For Sub-Saharan Africa, growth is expected to ease from an estimated 4,5 percent in 2025 to 4,3 percent in 2026 as higher oil, gas and fertiliser prices raise production costs across key sectors, including agriculture, mining, transport and tourism.
Growth is projected to improve modestly to 4,4 percent in 2027.
Mr Godongwana also warned that declining international development assistance posed an additional challenge, with IMF estimates suggesting bilateral aid to Sub-Saharan Africa could fall by between 16 and 28 percent from 2025, signalling a structural shift in global development financing rather than a temporary slowdown.

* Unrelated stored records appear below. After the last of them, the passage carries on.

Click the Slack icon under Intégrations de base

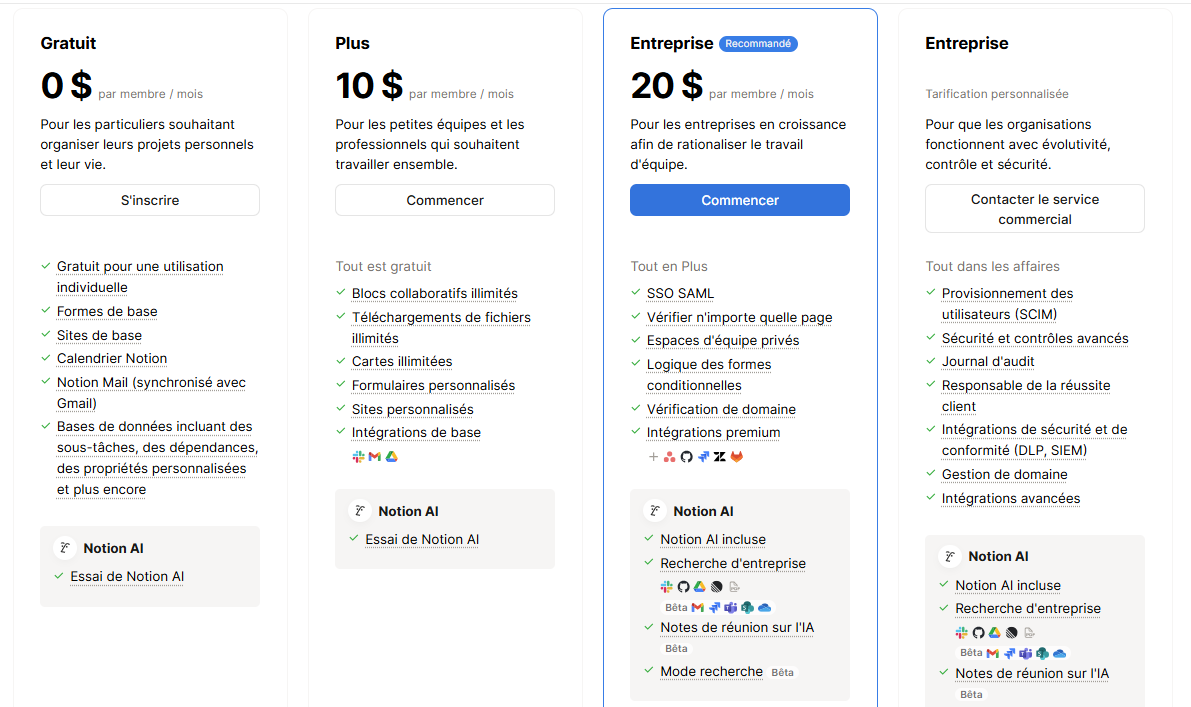click(x=358, y=457)
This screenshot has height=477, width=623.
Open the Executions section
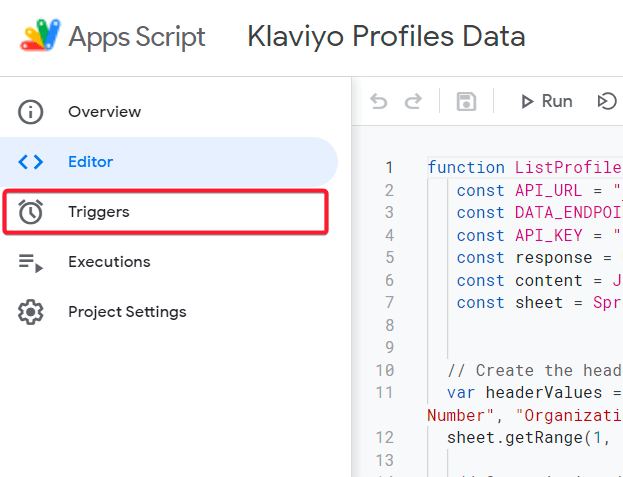109,262
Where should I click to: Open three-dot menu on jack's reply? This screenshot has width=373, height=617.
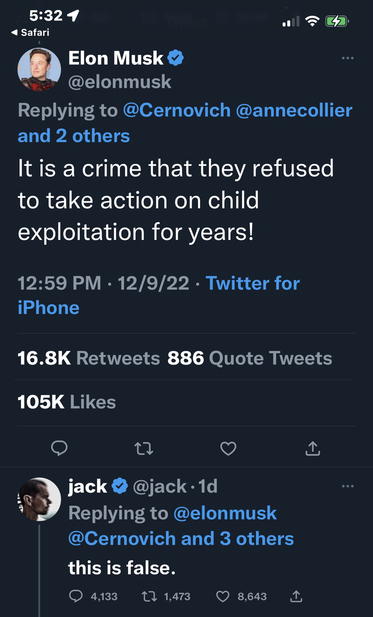point(347,486)
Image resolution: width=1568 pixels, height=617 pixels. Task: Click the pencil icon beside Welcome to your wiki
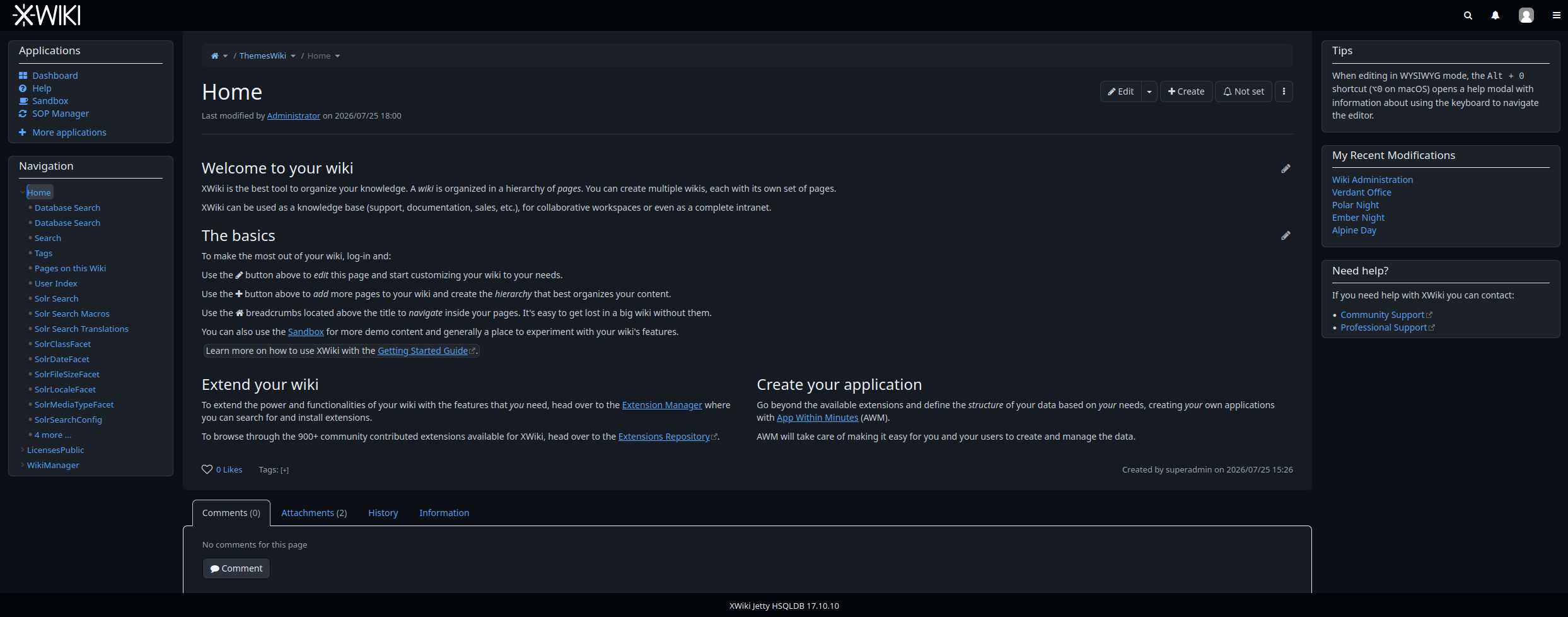[x=1286, y=168]
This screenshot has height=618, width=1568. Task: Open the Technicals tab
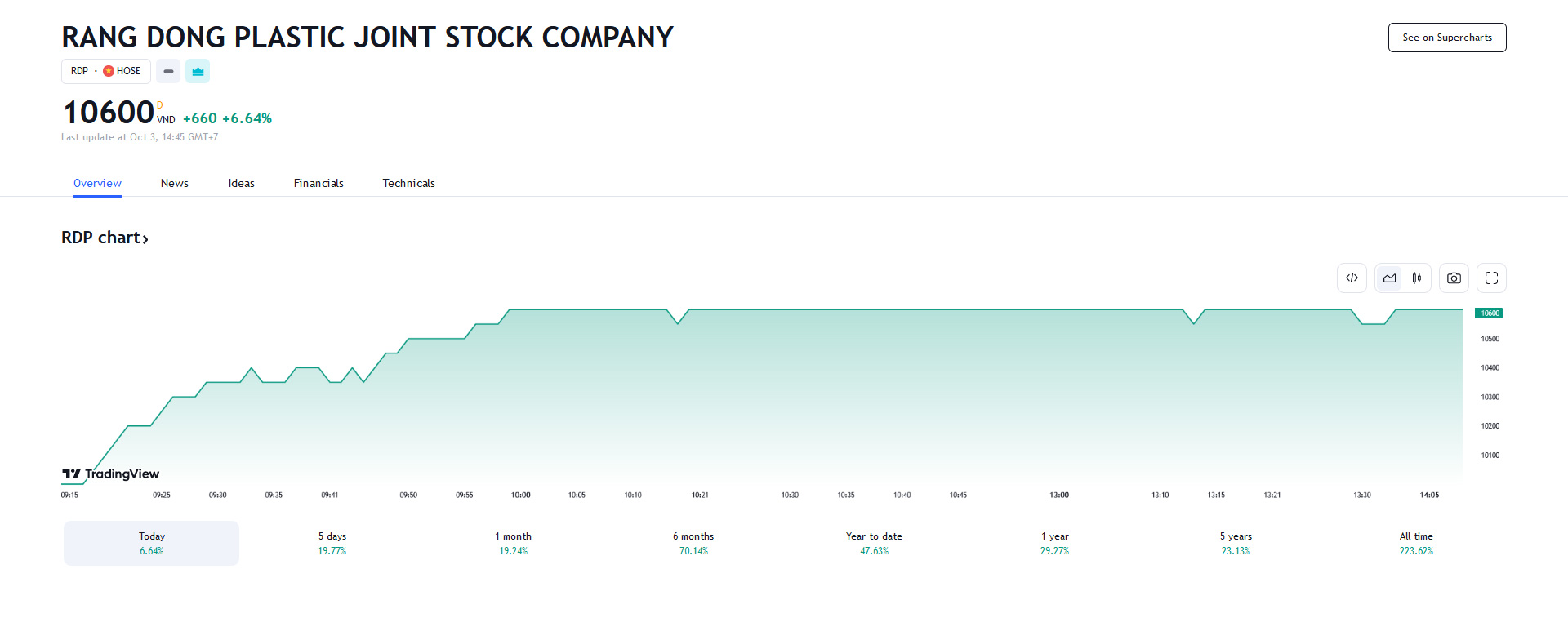[408, 183]
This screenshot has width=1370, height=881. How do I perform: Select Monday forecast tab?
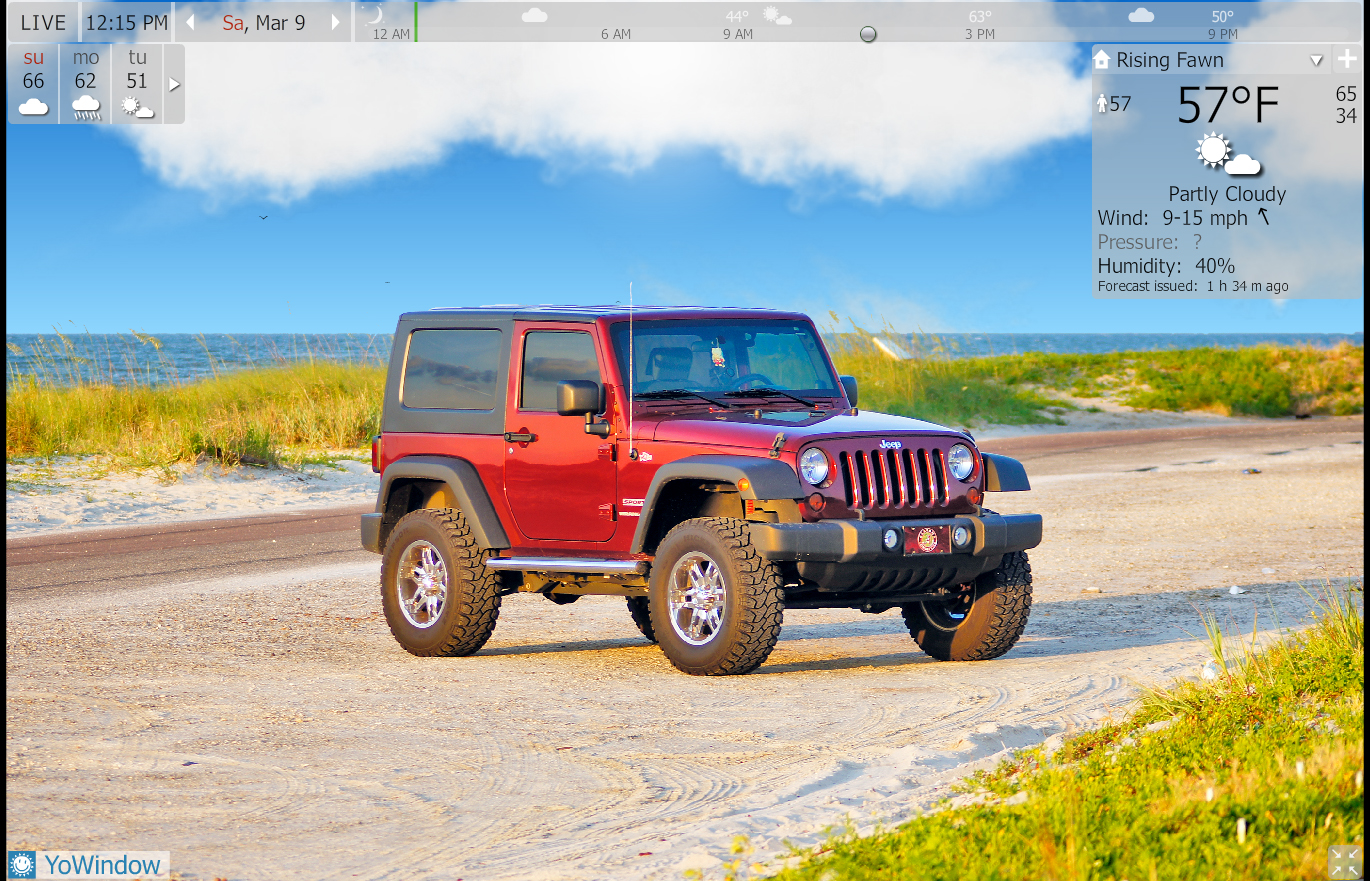[86, 84]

He said the changing financing landscape required SADC countries to adopt more sustainable funding models anchored on domestic resource mobilisation, blended finance, public-private partnerships and increased private sector participation.
SA’s Treasury chief said member states should also strengthen policy coordination to position SADC as a globally competitive production hub by leveraging its critical mineral resources, improving food security, deepening intra-regional trade and investing in resilient transport, logistics and digital payment infrastructure.
He said sustained political leadership, stronger institutional coordination and a decisive shift from commitments to implementation would be essential if the region was to withstand external shocks and achieve inclusive, long-term economic growth.